The hospital featured many amenities for the patients and staff, including plumbing to provide hot water, special medical wards that could be isolated for patients with infections, centralized storage for supplies, flush toilets, band music, etc.

In addition, while many medicines provided for the treatment of soldiers were provided by regular military supply routes, hospital stewards at Mower also operated a small laboratory on the hospital's grounds in which "they prepared tinctures in quantities varying from one-half gallon to ten gallons, and also fluid extracts." These tinctures, as well as "most of the syrups, cerates, ointments, wines and waters of the Pharmacopoeia" were produced in this 14-foot by 16-foot stone building, which was "ventilated only by an open skylight, using just "a large-sized cooking stove, and some of the more ordinary apparatus," but no percolator. Consequently, the efficacy of some of their products was questionable since the stewards did not have the "proper means for the nice regulation of heat" which would normally be used in the evaporation process.

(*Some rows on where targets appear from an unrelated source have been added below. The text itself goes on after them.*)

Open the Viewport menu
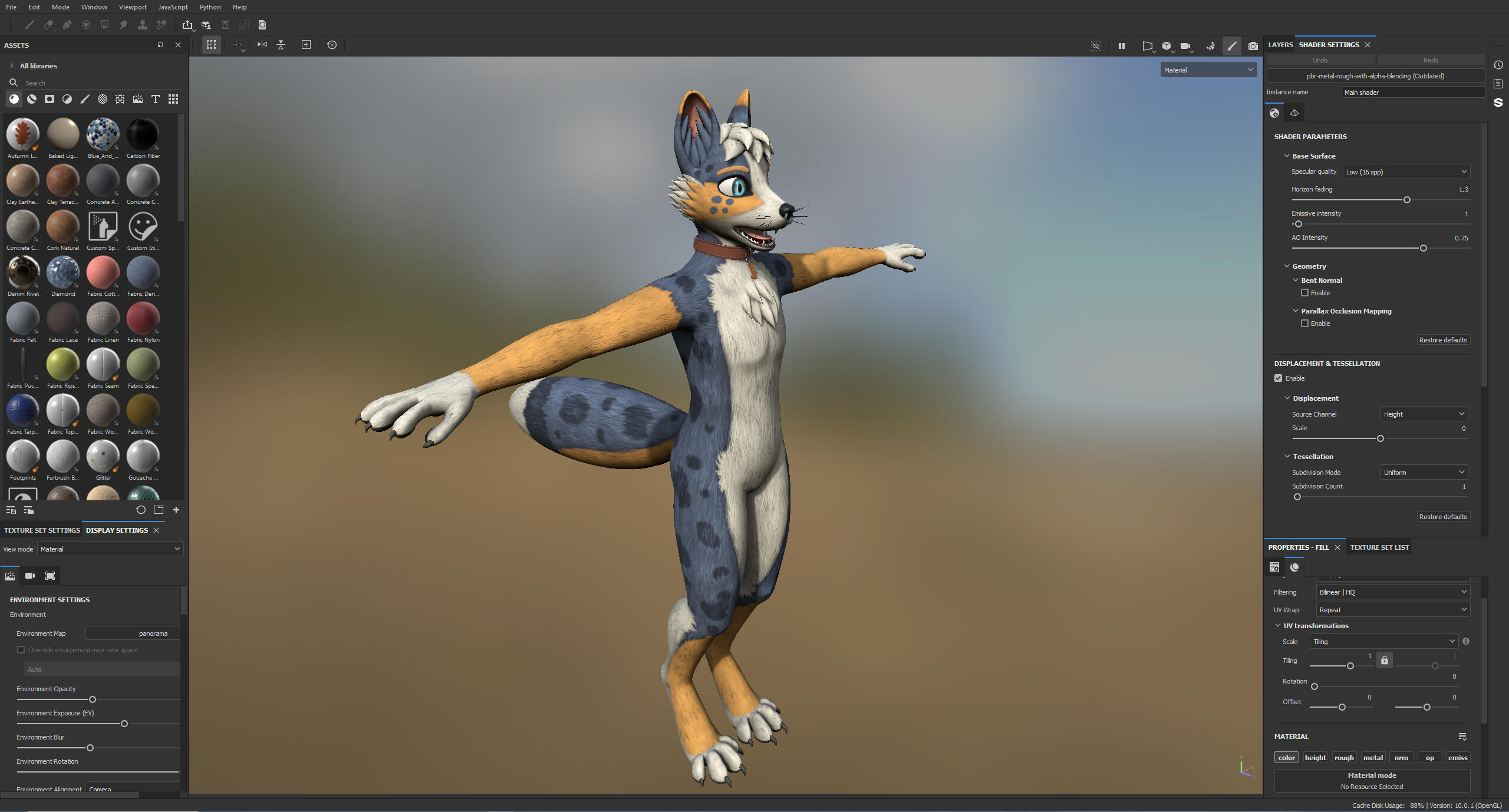The height and width of the screenshot is (812, 1509). click(x=133, y=7)
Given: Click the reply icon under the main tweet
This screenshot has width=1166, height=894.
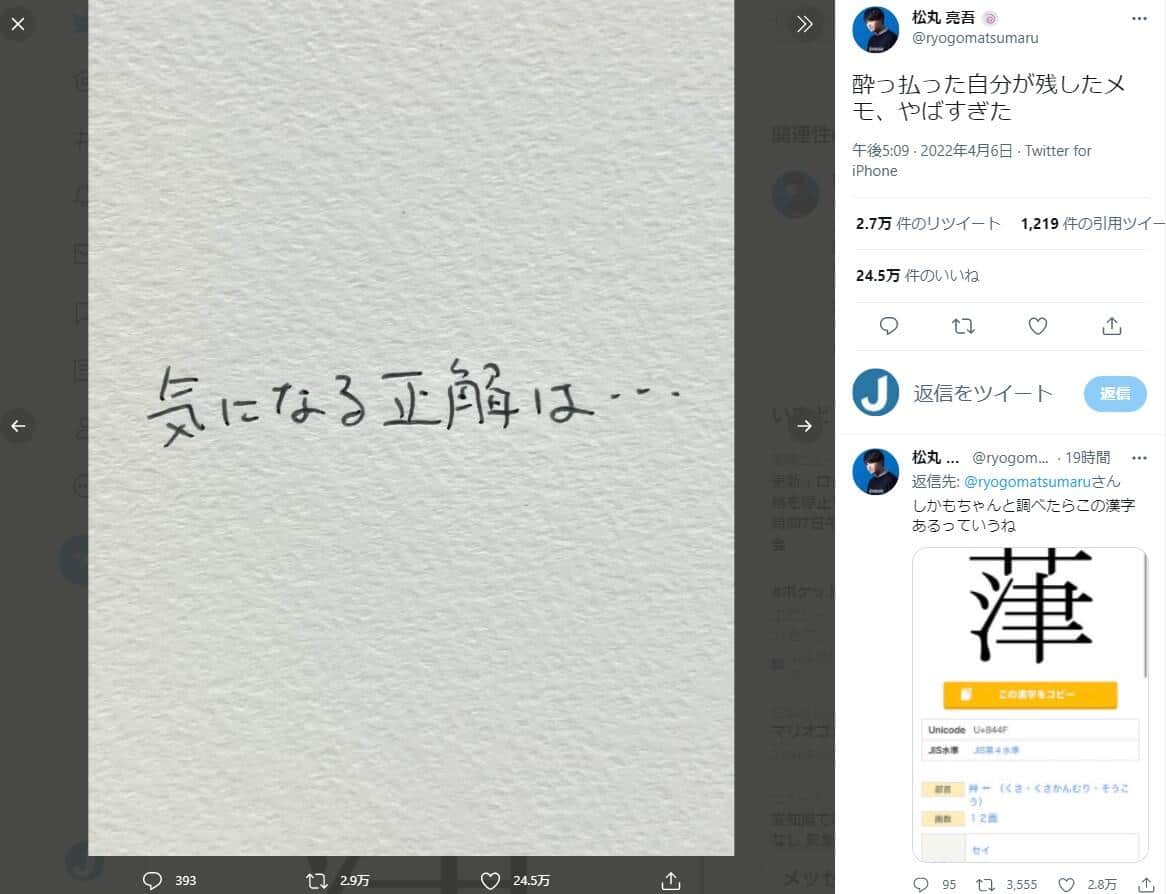Looking at the screenshot, I should pyautogui.click(x=889, y=326).
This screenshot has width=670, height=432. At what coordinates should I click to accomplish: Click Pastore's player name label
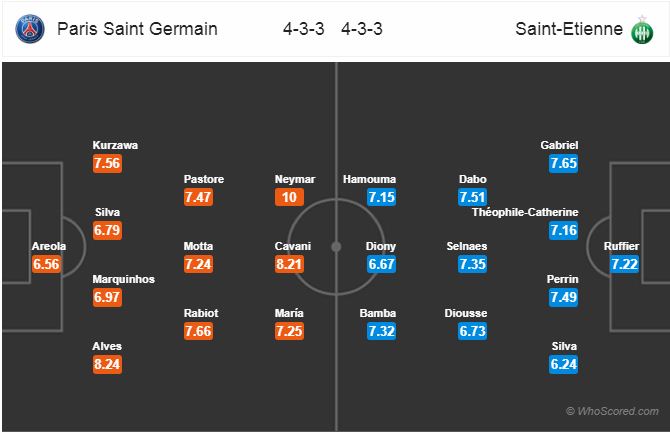(x=204, y=179)
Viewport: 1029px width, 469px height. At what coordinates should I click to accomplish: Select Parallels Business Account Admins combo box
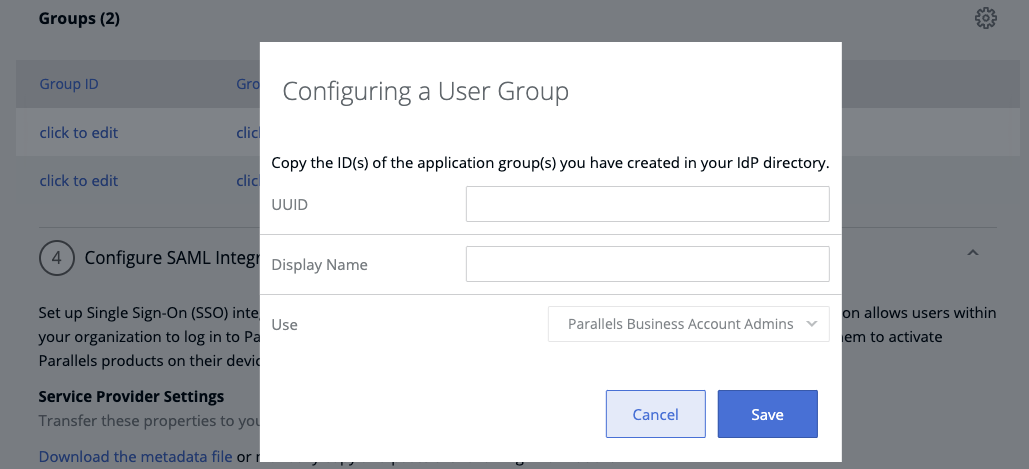tap(688, 324)
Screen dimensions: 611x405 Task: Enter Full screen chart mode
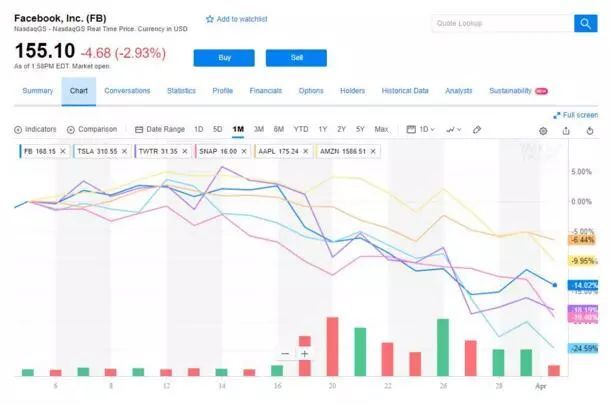tap(576, 115)
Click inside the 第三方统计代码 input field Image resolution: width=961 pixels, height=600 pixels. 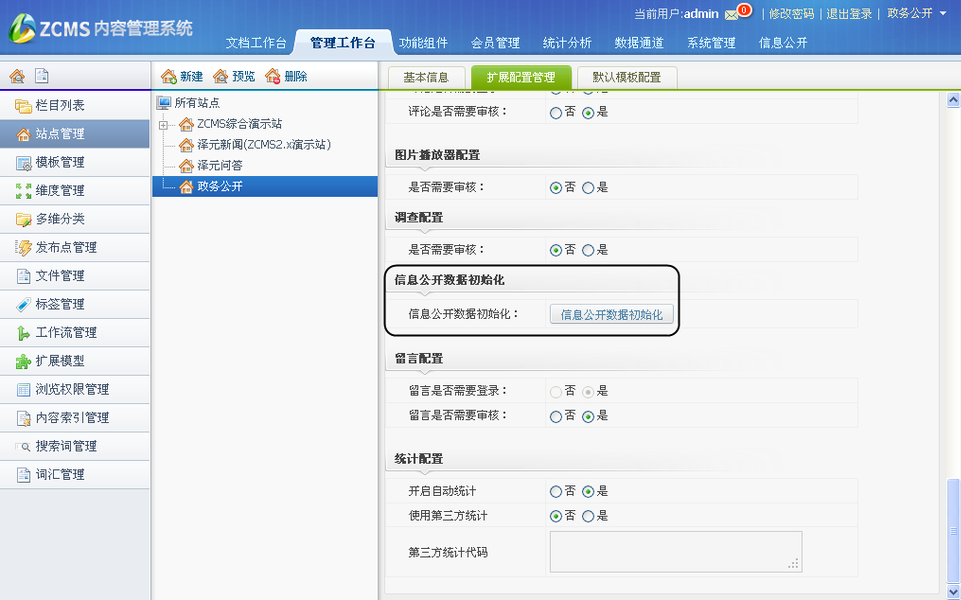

The wounded were brought directly from Southern battlefields by railroad—a journey known as "going from the seven circles of hell to heaven."

==Photographic history==
In 1862, Philadelphia photographer John Moran created, published, and sold a series of albumen print photographs of the hospital. Moran's photos were issued as both mounted photographs and stereographs soon after the facility was completed. Moran's exterior and interior views included photos of the special medical wards that could be isolated for patients with infections and then novel centralized storage facilities for supplies.

==Location==
The hospital, a major military facility, was built in 1862 on a lot of 27 acres, situated between Stenton, Germantown, Springfield, and Abington avenues in Philadelphia's Chestnut Hill. Wyndmoor station, Market Square Shopping Center, apartment buildings, and townhouses now occupy the site.